Mayo, from Avon, Conn., comes to CSJ with an extensive background in coaching and recruitment, having been a successful head and assistant coach at the high school and college levels. Throughout his career, his overall head coaching record amounts to 76-34. He has guided a collegiate baseball program, Schenectady P.N.A. Eagles, N.Y., to three consecutive World Series berths at the All American Amateur Baseball Association National Tournament in Johnstown, Pa. (2011-2013).

He has provided clinics to more than 60 athletes at a time and has personally instructed more than 700 athletes ranging from high school to professional levels. Mayo has worked in recruitment for many colleges and organizations and is also specialized in athletic strength and conditioning. After experience with The Parisi Speed School, as well as serving as a SUNY ACC strength and conditioning coach, Mayo also brings a depth of knowledge of proper athletic conditioning to the CSJ campus.

Mayo said one of his strengths as a coach is his ability to relate to his players.

“I, myself, was a multi-sport collegiate student-athlete. Even as a student, I was heavily involved in the recruitment aspect of many players. I was able to relate to the college student then, and I am still able to do such now. I believe the success of a coach is contingent upon the ability to relate to and communicate with your athletes,” Mayo said. “Even in the classroom, some of my most effective professors were the ones who were able to relate to us as students.”

To Mayo, a successful team is built around a family philosophy structure.

“Something I have always tried to instill in my students athletes is that we always strive to eat as a team, learn and grow as a team, do outside activities as a team, practice as team, and play as a team,” Mayo said. “When we, as a team, support and sustain each and every individual member in their specific responsibility and role, just like in a family, we are all lifted up and elevated throughout the process.”

Mayo is excited by the prospects of building a team in its first year, which he sees being competitive in all aspects of the game in year one.

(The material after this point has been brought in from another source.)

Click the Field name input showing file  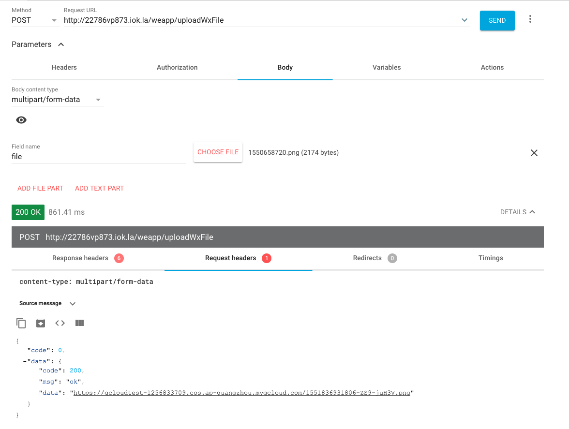click(x=97, y=156)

“I love the fact that this is start-up program because I am able to build a program from scratch. Some might see that as a challenge, I see it as a blessing,” Mayo said. “To build something that wasn’t here last year is a wonderful opportunity. I think it will help the program, and the college, in the long run because I will be able to influence those brought here with my family philosophy from the beginning.”

Mayo sees success in year one as laying a strong foundation for his team both on the field and in the classroom.

“I plan on being competitive in every fundamental aspect of the game. I’m a also strong believer in academics. I find that to be so incredibly important that they understand that they will be a professional in the workforce someday,” Mayo said.

Mayo received his B.S. in sports administration from Castleton State College.